Create Your 15-30-60-90 Timeline for Each Scenario
In today’s digital world, you need a 15-30-60-90 communication timeline. This means:
- 15 Minutes: Acknowledge the incident and assure your clients you are responding.
- 30 Minutes: Provide more in-depth information about the nature of the crisis.
- 60 Minutes: Have a dedicated spokesperson provide an in-depth statement about the crisis and how you plan to respond.
- 90 Minutes: Hold a press conference or virtual meeting with your clients. During this time, clients should be able to ask questions and receive direct responses.
Maintain Honesty Throughout Your Communication
You need to maintain full honesty throughout your communication. Part of this honesty needs to include education. Customer education, even during a crisis, can help ensure that every client better understands what is going on and why the steps you are taking are the right ones for the moment.
Create a Crisis Communication Channel for Live Updates
You need to hear from your clients and the wider public as well. With that in mind, you will want to open a crisis communication channel (for example, a dedicated email or chatbot) and use social listening tools. Use this information to understand what your clients are most upset about and to uncover the full extent of the crisis so you can fix it correctly the first time.
Use All Available Channels to Get Your Message Across
Small businesses with a limited number of clients should open direct communication channels with every client they hold. If you have too many to effectively use this one-on-one approach, however, you need to consider which channels you focus on.

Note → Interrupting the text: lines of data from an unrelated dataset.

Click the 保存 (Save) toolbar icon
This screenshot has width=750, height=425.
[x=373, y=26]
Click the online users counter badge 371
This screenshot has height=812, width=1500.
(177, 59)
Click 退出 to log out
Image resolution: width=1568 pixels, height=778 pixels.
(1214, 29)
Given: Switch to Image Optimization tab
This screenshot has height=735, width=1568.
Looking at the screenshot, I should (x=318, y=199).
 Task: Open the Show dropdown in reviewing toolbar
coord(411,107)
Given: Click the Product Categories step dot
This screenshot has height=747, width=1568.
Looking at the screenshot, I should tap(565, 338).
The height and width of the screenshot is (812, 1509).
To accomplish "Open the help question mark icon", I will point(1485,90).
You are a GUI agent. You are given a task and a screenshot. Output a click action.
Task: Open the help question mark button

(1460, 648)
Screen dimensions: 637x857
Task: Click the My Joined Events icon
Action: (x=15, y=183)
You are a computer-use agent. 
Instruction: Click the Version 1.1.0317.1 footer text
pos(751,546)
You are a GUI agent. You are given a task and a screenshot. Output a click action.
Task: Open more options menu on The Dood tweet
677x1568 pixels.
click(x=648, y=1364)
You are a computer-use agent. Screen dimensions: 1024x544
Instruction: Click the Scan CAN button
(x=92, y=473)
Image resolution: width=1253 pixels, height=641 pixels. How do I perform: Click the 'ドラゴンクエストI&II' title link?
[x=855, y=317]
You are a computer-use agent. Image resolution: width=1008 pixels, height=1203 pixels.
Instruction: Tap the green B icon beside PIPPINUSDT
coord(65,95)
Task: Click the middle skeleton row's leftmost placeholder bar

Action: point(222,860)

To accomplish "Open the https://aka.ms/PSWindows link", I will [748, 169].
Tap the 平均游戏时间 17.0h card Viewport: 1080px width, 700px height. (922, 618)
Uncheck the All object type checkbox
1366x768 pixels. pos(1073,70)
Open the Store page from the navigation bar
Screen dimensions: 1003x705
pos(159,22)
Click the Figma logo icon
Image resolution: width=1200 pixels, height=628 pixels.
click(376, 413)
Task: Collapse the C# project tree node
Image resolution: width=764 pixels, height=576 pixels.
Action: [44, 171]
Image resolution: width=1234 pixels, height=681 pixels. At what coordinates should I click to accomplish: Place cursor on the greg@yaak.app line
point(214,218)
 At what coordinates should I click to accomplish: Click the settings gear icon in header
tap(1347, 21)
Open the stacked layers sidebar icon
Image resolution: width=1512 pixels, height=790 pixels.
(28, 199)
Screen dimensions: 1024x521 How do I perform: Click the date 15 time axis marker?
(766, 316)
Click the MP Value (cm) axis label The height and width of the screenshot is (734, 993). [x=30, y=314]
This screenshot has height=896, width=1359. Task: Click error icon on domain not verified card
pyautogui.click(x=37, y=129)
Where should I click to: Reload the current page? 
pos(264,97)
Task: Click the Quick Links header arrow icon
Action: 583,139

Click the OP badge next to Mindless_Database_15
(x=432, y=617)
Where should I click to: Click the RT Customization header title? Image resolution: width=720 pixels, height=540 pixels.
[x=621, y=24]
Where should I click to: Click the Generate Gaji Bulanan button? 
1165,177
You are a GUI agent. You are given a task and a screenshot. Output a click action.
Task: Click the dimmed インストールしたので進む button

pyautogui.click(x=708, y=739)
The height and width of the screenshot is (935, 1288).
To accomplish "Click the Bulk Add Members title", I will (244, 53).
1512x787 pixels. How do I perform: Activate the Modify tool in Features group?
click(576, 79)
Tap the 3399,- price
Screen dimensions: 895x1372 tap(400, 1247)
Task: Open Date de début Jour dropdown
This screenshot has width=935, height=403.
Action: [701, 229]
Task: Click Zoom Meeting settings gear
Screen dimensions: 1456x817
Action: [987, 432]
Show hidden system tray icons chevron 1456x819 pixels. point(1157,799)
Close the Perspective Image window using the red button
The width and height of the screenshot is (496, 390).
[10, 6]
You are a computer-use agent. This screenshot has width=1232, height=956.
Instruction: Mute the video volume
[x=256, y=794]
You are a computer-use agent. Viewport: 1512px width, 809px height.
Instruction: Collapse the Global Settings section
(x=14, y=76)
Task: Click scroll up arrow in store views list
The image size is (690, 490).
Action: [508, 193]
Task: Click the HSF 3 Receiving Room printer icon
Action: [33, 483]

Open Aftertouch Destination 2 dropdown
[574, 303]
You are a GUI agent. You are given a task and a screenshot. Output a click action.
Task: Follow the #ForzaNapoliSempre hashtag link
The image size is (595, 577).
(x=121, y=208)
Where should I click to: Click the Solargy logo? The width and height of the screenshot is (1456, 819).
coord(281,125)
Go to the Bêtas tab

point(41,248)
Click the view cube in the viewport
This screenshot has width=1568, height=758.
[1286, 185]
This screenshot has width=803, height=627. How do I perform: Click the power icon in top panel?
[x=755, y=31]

In general, you’ll want to use:
- Every social media platform
- Your business LinkedIn account
- Email communications
- Phone calls
- Texts
Using all available platforms increases the chances of every client seeing and following the news.
Continue with Post-Crisis Communication
You aren’t done when the crisis is over. Now is the time to offer your heartfelt apology for the crisis. This is key since it sets the tone for relationship rebuilding.
Don’t follow in the footsteps of CloudStrike’s CEO George Kurtz, whose initial apology was widely criticized for feeling disingenuous. Thankfully for CloudStrike, their chief security officer, Shawn Henry, stepped up and provided a heartfelt apology, which their clients responded to.
A good follow-up communication strategy needs to:
- Fully acknowledge the issue and what happened, including where your business went wrong.
- Express a heartfelt, sincere apology.
- Reference your previous good standing to highlight how this is just a blip in your otherwise stellar reputation.
- Personally connect with your audience to build that emotional connection
- Showcase how your business is committed to rectifying the problem so it never happens again.
This can be done widely if you have hundreds or thousands of construction clients, or it can be done personally if you have only a handful.
Final Thoughts
Communicating through a crisis is essential to salvaging your relationship with your clients. Communicating well, promptly, and with a full action plan at hand can help you do so much more than just salvage the relationship; it can also help your business maintain your clients’ trust. Be honest, prompt, and sincere, and you can move forward with confidence.